Requirement
Using the listing that follows, filter out every line lacking the string "Task" and return the rest.

Extracted information
Start of Block
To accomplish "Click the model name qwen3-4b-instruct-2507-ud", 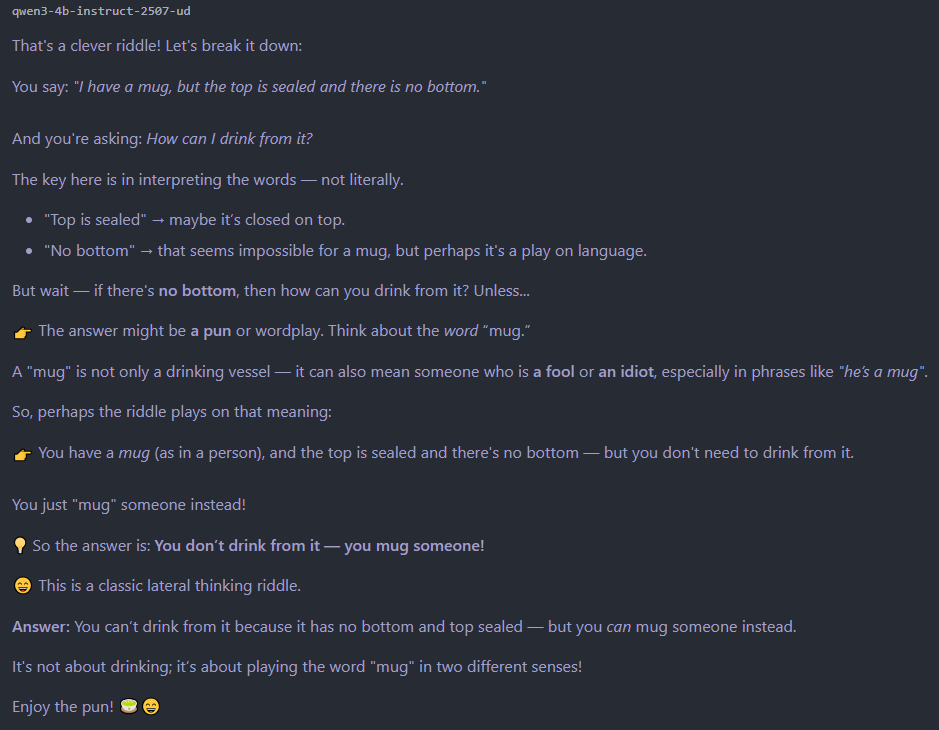I will point(101,11).
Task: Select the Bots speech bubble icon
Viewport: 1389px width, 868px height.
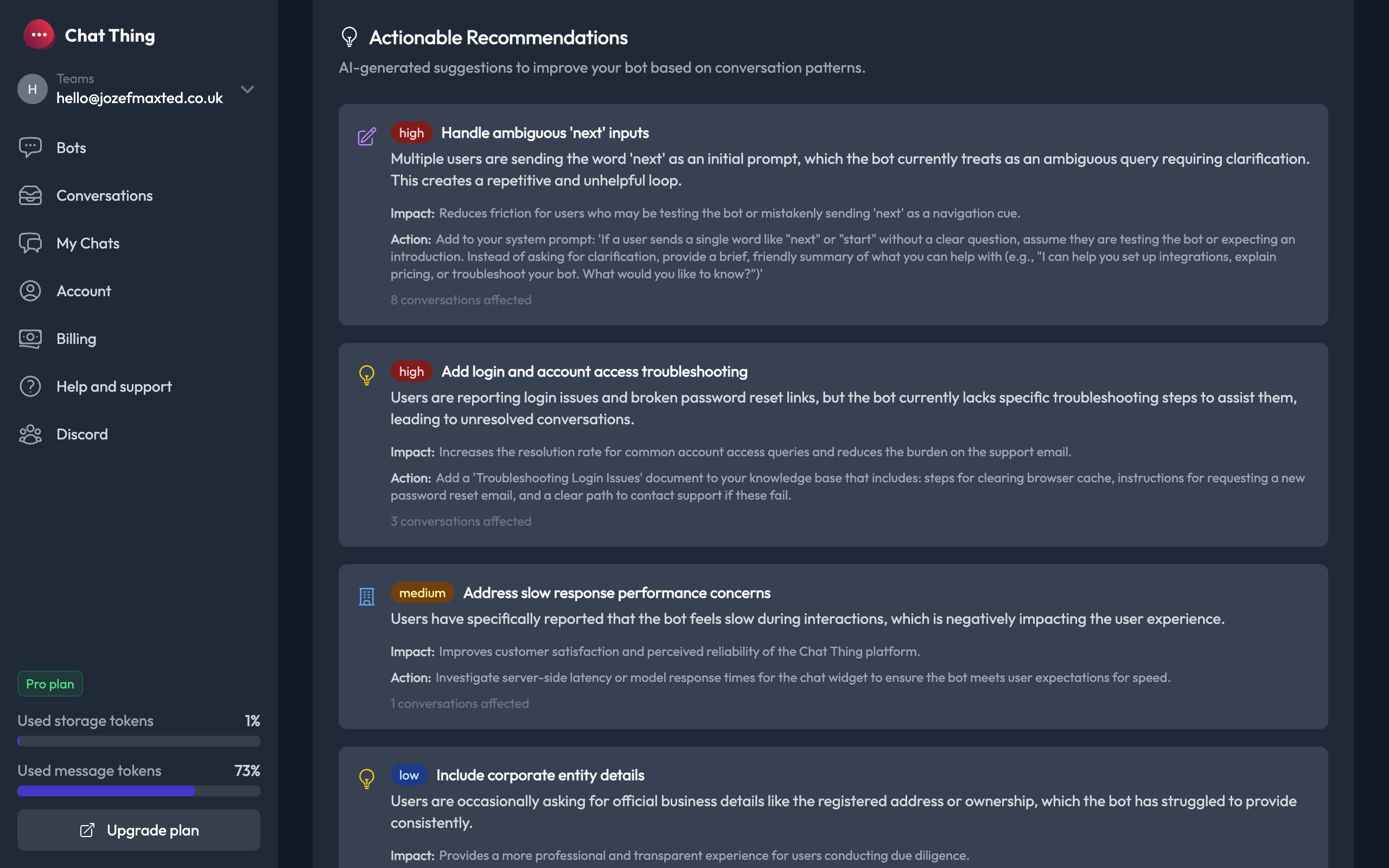Action: pos(30,147)
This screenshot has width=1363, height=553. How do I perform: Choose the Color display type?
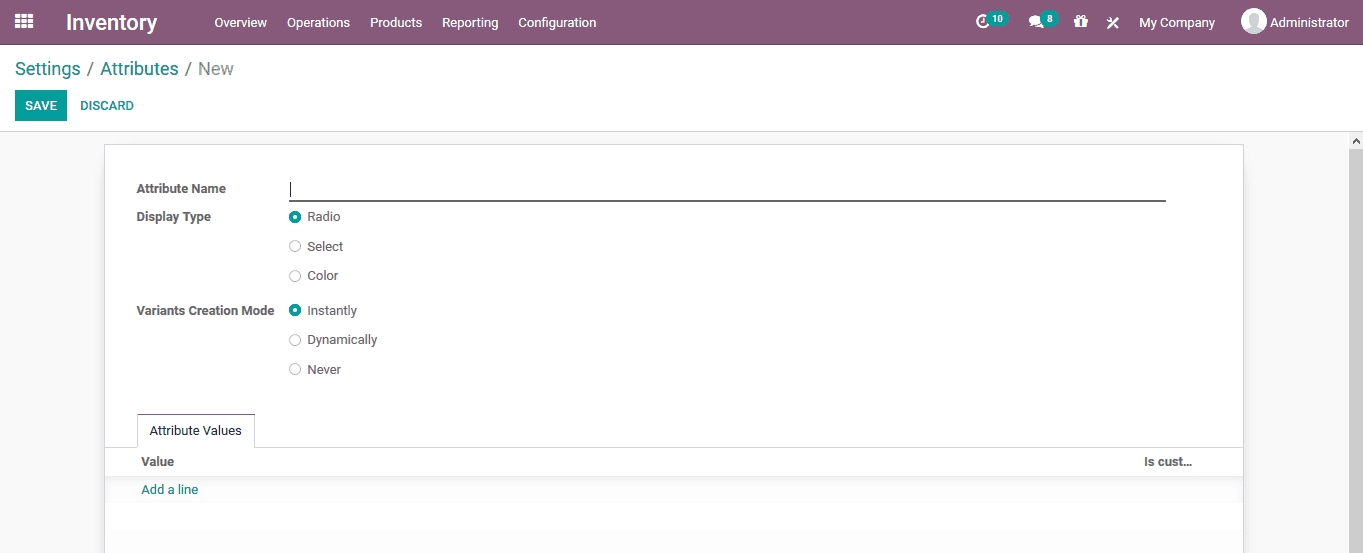pos(295,276)
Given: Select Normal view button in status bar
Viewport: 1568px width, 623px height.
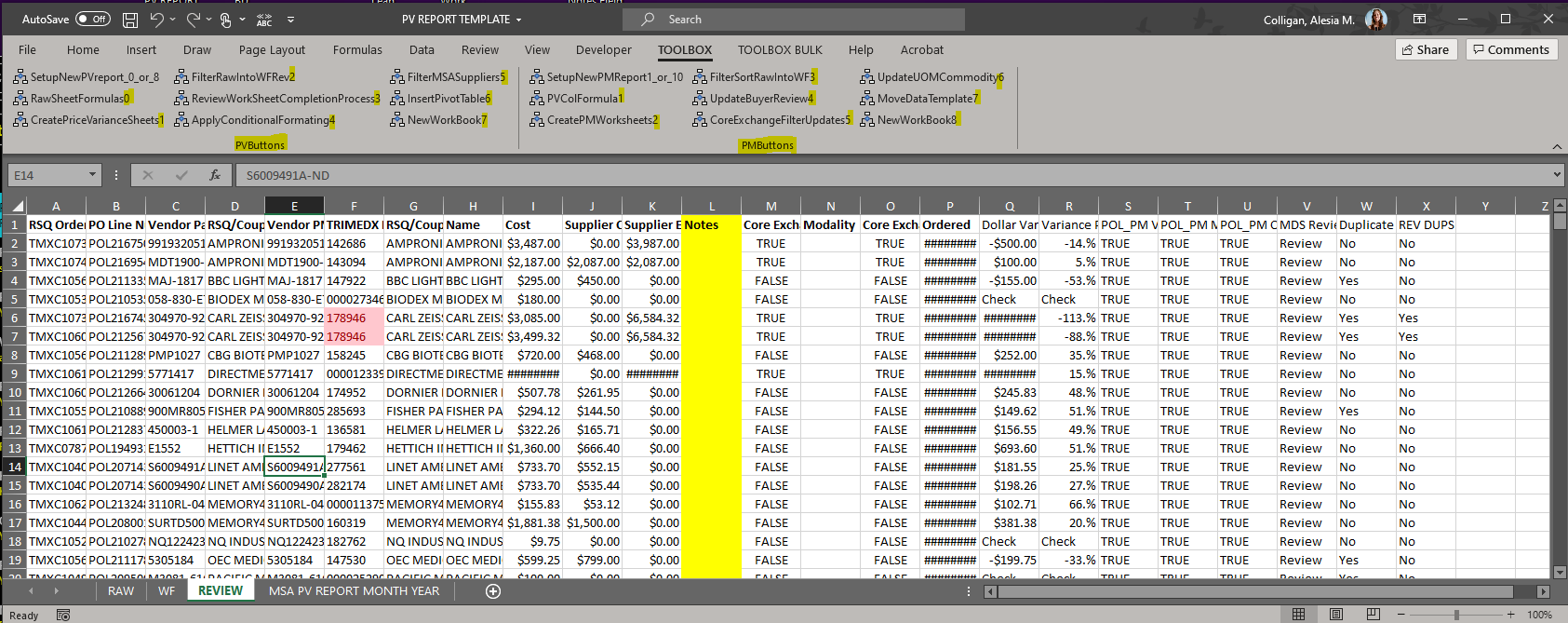Looking at the screenshot, I should tap(1298, 615).
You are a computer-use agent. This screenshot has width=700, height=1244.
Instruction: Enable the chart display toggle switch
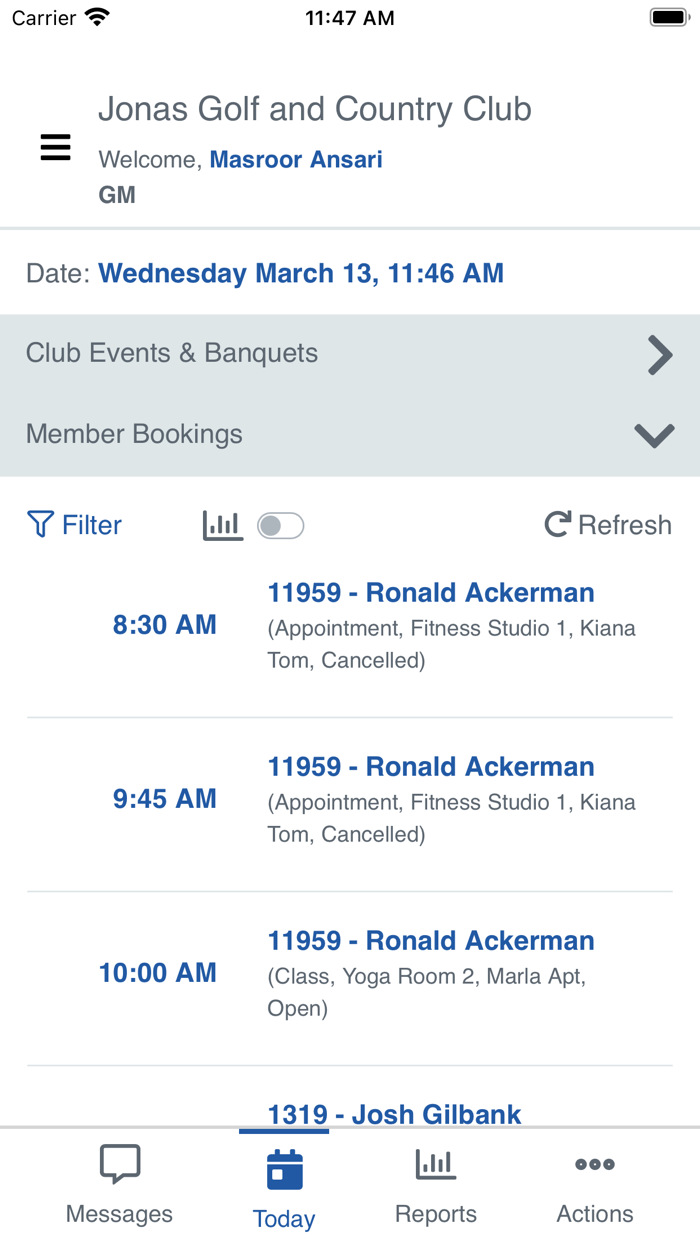tap(281, 524)
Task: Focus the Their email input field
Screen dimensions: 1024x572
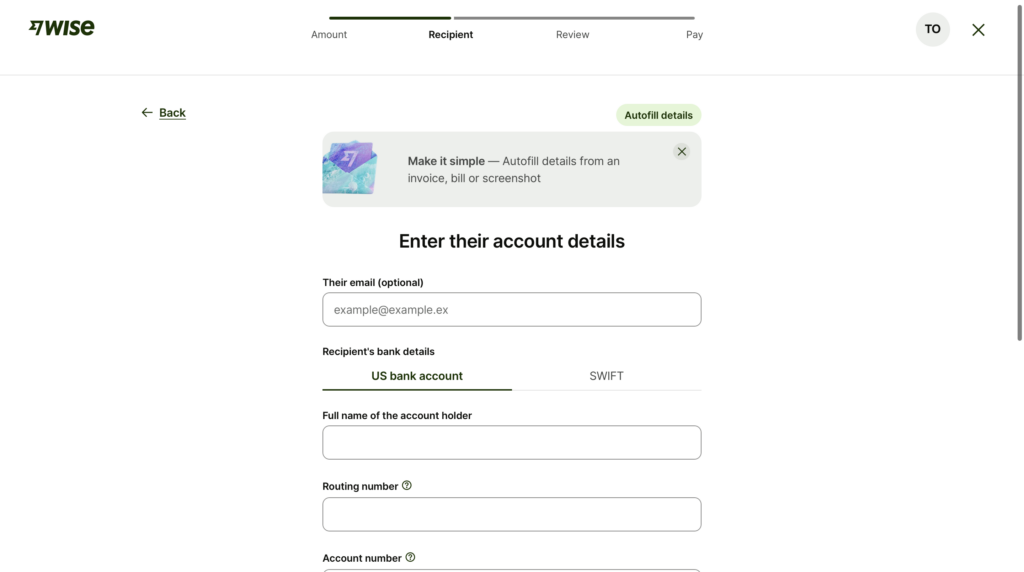Action: (x=511, y=310)
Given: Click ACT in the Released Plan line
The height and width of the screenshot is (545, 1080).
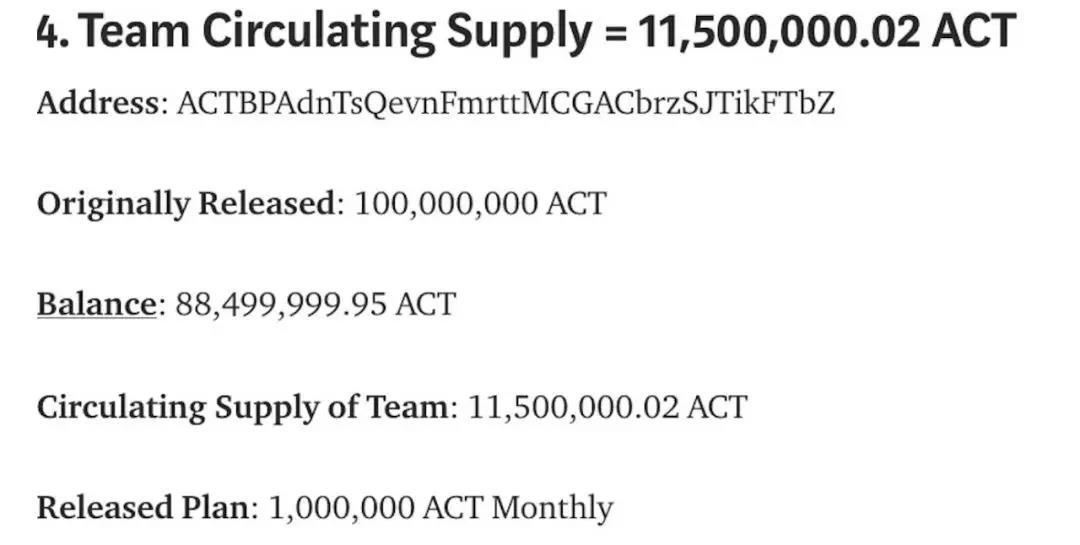Looking at the screenshot, I should click(x=453, y=508).
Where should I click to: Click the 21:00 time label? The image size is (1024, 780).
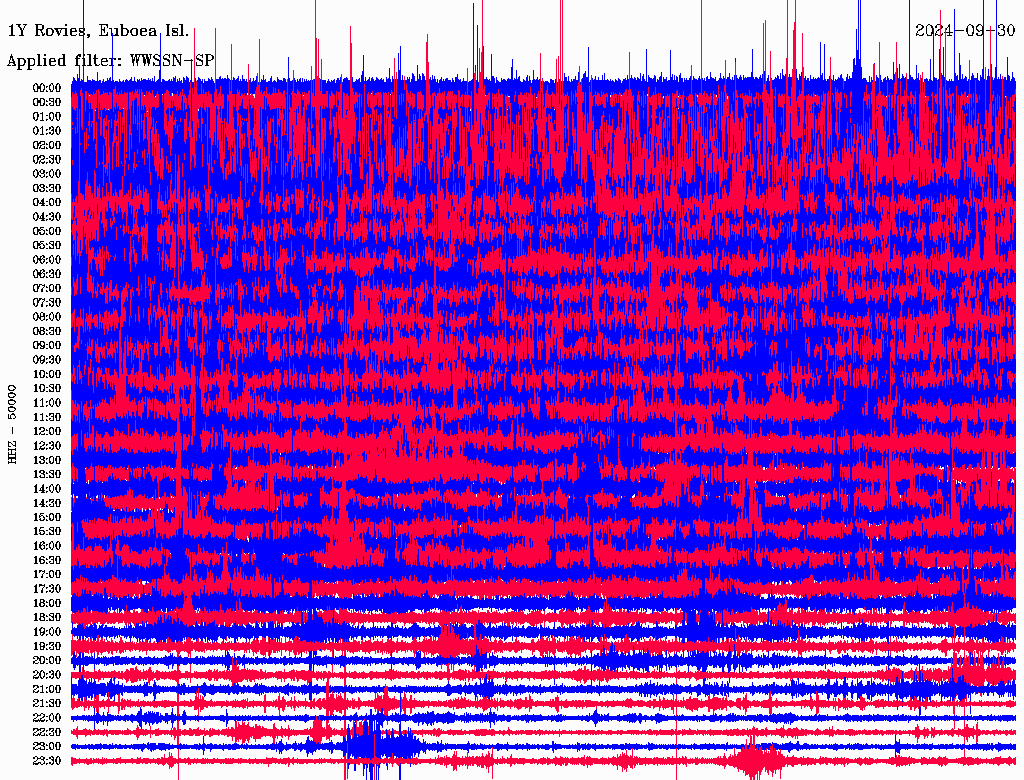point(48,690)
End of Block
Exercise response
Task: Select the Bots speech bubble icon
Task: Focus the Their email input field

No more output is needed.